
  6. Atanas Vasilev

    It just seems weird that I’ve referenced a non-existing exception type and it is not highlighted as an unknown type, plus there’s a green check near the top-righ corner with a 'No problems found' tooltip.

  7. Scott Wells reporter

    Oh, I totally agree. Unfortunately with no exceptions/errors in the provided log, it’s difficult to determine what might be happening. As mentioned in the direct email response, it would be useful if you could provide reliable steps to reproduce, ideally in an environment that can be replicated external to any proprietary project files. That way I could see the same behavior locally and track down why it’s happening.

  8. Scott Wells reporter

    Not surprising. If you get a chance – and even want to – see if you can come up with a (relatively) standalone reproduction and provide that. Doesn’t have to be now…could be if/when you run into this again in the future. Minimally it looks like the main issue you were seeing should be resolved. Feel free to stay on the attached build for the moment, and the actual fix will be included in Thursday’s official build.

  9. Atanas Vasilev

    Sure, will provide a zipped isolated project if I’m able to reproduce it. Strange thing is that right now I just copied (Refactor/Copy) the class that referenced this unknown exception type, without changing a single character and in the newly spawned tab this was properly highlighted with 3 errors. Not sure why the first two are identical, but still:

  10. Scott Wells reporter

    That would generally mean that the index that IC2 uses for type inheritance relationships is in a (temporary) bad state and it’s not seeing DeactivatedRecordExceptionn as extending Exception. How did you rename that type?

  11. Atanas Vasilev

    In the original class I just appended an ‘n' to ‘DeactivatedRecordException’.
    Then after I copied the original class via Refactor/Copy, a new tab was displayed with the 'Cannot resolve… ’ errors already highlighted

  12. Scott Wells reporter

    Just so I understand completely, you manually added an n t othe end of the class name, both in its declaration and in its usage? Or only in the usage such that it should technically be an unresolvable type in the catch block?

  13. Atanas Vasilev

    I appended an ‘n' just in the usage, as I was expecting for this to result in an error.
    Had I refactored the DeactivatedRecordException by renaming it, I wouldn’t expect for a 'Cannot resolve… ' error to be highlighted.

  14. Scott Wells reporter

    Got it. Yeah, I would expect the exception type to be flagged as unresolving and not assignable to Exception, and all attempts to resolve from the exception variable to be similarly flagged. And that’s what I’m seeing locally:

    It’s definitely odd that you’re not seeing the same. Does it happen everywhere or just in that specific source file?

  15. Atanas Vasilev

    Just this specific file that I uploaded originally via email near the beginning of today’s exchange.

    • When I created a minimalistic example shared in this comment this was highlighted properly
    • When I copied the original class via Refactor/copy, the resulting tab contained properly highlighted 'Cannot resolve symbol…' errors

    And to rule out bad/broken caches I’ve invalidated caches and restarted twice before reporting this secondary issue.

  16. Scott Wells reporter

    Yeah, that doesn’t sound like a bad index/cache but rather the code inspection pass just not getting to that particular exception variable declaration to mark it as unresolvable (the IDE has a safeguard to cancel and reschedule inspection/syntax highlighter, etc., processes). Does it eventually highlight properly if you keep editing the file, or does it never highlight? How large is that specific class? Is it the same one you shared previously?

  17. Atanas Vasilev

    If I continue editing for example adding a line with a syntax error, the newly fabricated error is properly highlighted, but the unresolved exception type still isn’t.

    Yes this is the same class that I originally sent via email, but I’ll re-send it again, as I’m not sure if the exception handling I added before- or after I sent the class file to you.

Source information >>
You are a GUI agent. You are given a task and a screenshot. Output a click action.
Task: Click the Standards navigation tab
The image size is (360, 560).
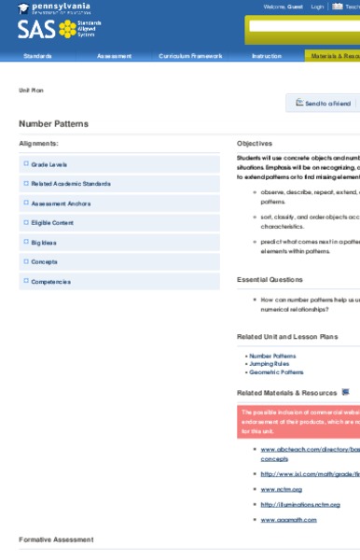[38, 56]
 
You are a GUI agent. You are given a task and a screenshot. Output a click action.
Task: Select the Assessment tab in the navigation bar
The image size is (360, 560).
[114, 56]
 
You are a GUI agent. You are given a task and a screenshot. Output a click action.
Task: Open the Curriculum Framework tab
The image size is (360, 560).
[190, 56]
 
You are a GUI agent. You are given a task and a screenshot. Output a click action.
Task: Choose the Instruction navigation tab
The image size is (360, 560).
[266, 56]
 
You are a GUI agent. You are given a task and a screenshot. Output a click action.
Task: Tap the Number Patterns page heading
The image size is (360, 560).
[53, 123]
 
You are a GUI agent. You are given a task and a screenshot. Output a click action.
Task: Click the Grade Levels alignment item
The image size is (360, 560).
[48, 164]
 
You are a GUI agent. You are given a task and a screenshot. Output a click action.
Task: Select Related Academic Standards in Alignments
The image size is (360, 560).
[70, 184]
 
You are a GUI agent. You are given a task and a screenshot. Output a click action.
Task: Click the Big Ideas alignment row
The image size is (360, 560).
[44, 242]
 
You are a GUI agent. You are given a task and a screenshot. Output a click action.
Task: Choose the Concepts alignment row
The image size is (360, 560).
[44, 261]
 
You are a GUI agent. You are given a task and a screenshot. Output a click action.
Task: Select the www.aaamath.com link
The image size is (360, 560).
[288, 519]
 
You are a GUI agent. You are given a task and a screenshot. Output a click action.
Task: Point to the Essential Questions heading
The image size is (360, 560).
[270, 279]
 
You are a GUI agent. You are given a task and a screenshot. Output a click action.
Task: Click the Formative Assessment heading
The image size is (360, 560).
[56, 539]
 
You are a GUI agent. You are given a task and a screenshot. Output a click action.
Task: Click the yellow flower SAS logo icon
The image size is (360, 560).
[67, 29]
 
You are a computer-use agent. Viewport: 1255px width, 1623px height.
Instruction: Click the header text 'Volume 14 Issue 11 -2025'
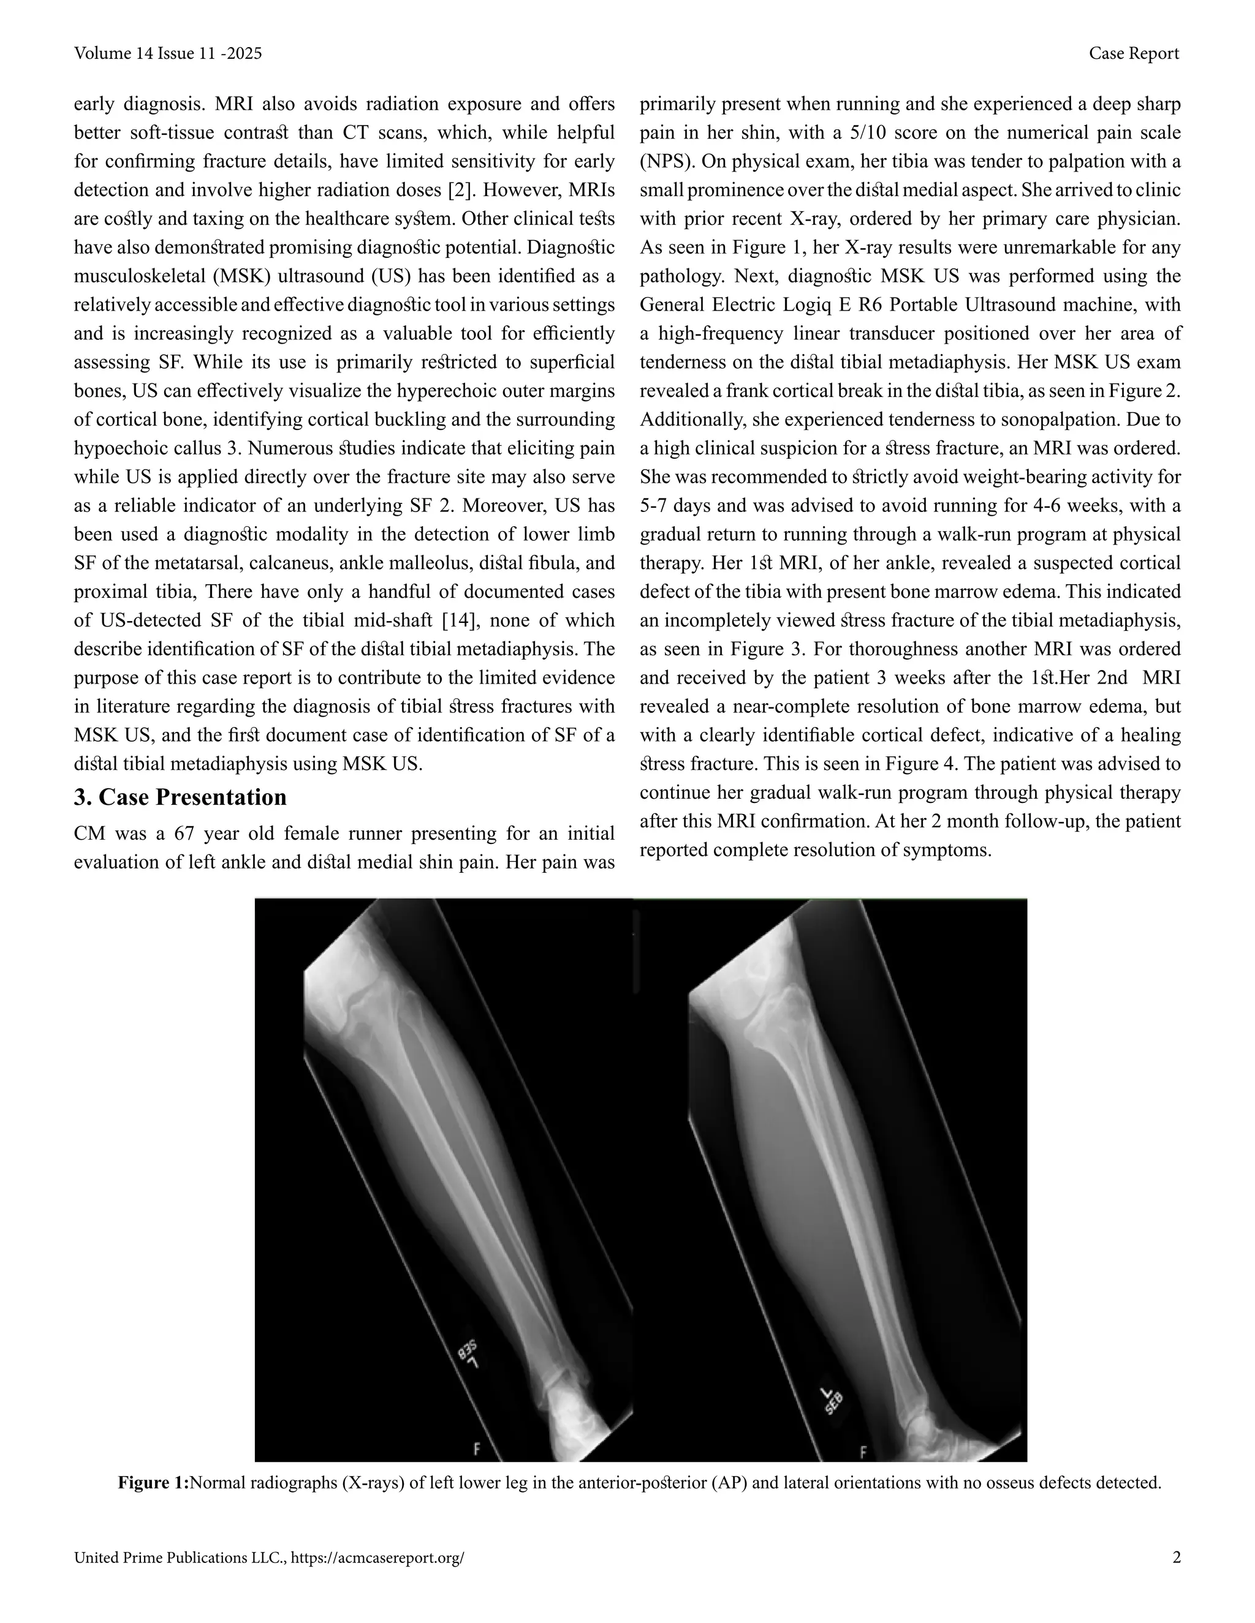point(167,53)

* * *

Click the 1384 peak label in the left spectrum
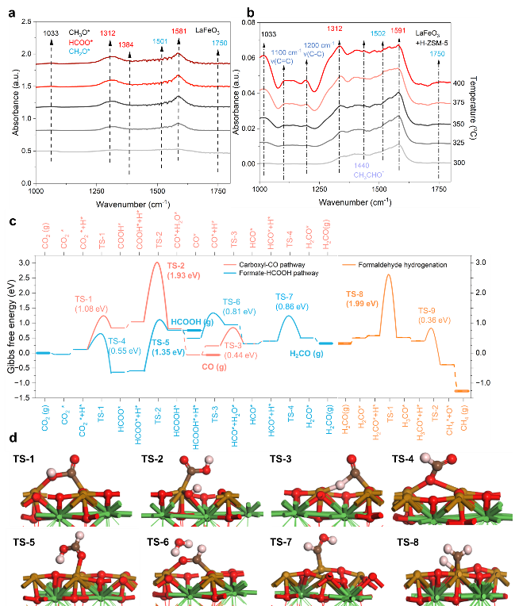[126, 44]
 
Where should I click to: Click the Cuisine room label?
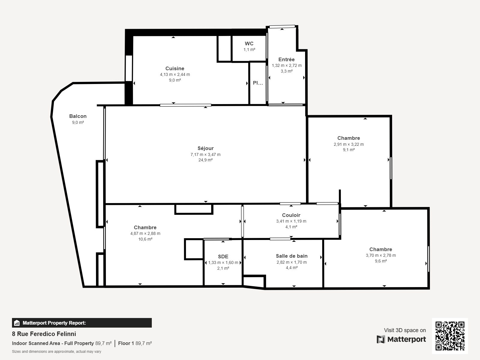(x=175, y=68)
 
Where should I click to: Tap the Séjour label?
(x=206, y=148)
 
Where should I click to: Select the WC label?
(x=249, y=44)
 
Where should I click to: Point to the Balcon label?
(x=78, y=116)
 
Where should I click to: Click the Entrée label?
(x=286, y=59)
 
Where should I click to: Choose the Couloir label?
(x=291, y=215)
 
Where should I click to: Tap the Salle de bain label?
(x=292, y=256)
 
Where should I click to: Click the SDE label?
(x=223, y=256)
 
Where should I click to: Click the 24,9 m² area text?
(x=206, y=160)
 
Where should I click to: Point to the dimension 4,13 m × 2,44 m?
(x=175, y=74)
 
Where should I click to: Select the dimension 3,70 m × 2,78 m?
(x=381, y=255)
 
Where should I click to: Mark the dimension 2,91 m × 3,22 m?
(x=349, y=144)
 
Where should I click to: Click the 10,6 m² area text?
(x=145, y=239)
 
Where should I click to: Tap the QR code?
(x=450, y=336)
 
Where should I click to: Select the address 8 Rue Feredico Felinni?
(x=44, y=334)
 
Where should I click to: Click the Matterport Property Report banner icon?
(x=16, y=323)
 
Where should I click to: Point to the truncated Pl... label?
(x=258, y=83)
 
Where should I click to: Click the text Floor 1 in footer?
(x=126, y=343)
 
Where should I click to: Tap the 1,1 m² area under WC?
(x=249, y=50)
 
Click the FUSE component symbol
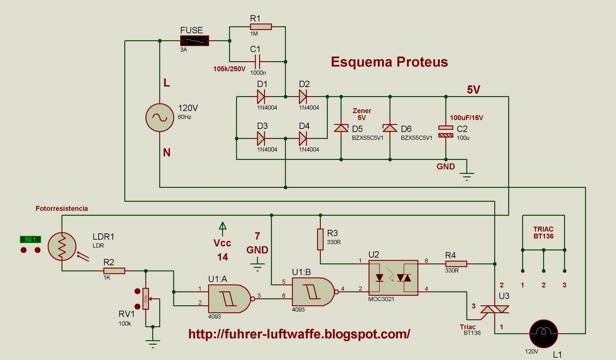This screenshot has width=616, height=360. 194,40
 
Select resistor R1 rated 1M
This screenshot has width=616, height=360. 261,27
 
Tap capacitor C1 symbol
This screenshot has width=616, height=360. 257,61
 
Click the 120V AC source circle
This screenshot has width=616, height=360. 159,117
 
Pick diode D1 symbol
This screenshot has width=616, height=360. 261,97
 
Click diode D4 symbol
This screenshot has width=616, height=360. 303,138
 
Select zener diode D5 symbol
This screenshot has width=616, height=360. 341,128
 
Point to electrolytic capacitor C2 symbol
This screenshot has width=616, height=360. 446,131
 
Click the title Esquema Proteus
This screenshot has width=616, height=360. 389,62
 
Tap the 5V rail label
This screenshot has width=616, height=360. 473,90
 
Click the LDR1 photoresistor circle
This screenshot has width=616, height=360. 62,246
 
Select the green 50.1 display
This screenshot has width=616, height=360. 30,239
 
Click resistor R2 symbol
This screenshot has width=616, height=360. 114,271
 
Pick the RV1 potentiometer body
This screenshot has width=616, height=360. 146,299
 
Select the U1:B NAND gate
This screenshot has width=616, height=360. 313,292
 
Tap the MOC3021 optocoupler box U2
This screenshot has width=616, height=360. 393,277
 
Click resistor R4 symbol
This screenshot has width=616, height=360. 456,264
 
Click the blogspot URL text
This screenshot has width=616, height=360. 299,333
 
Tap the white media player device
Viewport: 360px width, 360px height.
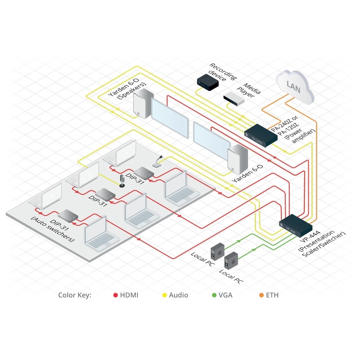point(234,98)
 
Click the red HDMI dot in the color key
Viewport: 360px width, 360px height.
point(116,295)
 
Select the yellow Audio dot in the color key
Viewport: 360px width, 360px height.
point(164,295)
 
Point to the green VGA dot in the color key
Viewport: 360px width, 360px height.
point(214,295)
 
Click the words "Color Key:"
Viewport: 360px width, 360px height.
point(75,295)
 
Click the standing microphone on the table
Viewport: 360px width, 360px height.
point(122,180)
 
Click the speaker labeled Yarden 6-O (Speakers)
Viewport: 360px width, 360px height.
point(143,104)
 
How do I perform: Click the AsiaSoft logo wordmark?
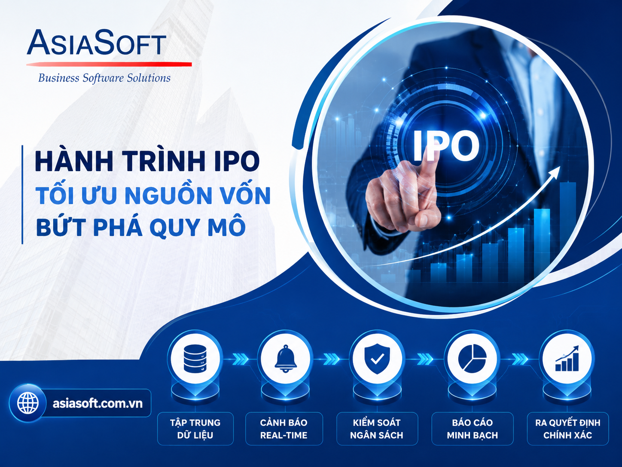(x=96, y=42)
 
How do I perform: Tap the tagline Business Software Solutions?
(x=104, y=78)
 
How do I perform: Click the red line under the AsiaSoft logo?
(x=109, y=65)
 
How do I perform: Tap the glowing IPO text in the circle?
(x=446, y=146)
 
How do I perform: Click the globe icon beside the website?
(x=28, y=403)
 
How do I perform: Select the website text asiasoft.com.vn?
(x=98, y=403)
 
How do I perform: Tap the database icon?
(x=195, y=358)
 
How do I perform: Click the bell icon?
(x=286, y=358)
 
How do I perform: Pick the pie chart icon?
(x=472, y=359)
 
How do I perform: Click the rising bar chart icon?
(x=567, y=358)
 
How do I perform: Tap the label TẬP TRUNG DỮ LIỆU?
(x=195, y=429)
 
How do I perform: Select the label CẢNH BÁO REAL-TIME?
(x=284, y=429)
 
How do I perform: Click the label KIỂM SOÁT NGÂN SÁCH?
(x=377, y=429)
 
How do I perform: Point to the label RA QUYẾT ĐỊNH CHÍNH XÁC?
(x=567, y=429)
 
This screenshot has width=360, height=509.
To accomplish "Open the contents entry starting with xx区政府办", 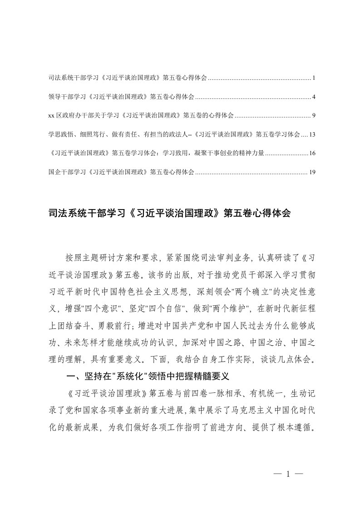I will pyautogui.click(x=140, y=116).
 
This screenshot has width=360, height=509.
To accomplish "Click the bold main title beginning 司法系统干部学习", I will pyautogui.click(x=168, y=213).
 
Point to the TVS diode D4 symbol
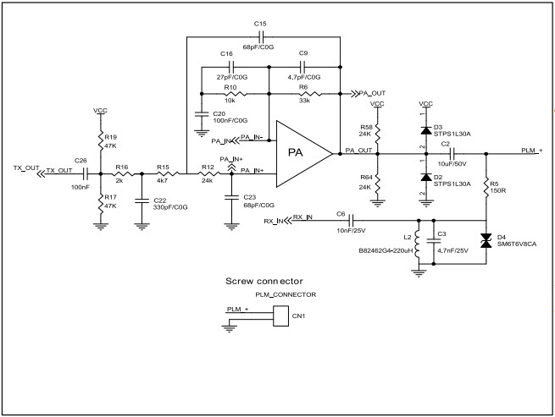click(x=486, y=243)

Exercise requirements >> In the issue thread, what did Atanas Vasilev do to rule out bad or broken caches before reporting the secondary issue?

Worked solution >> He invalidated caches and restarted twice.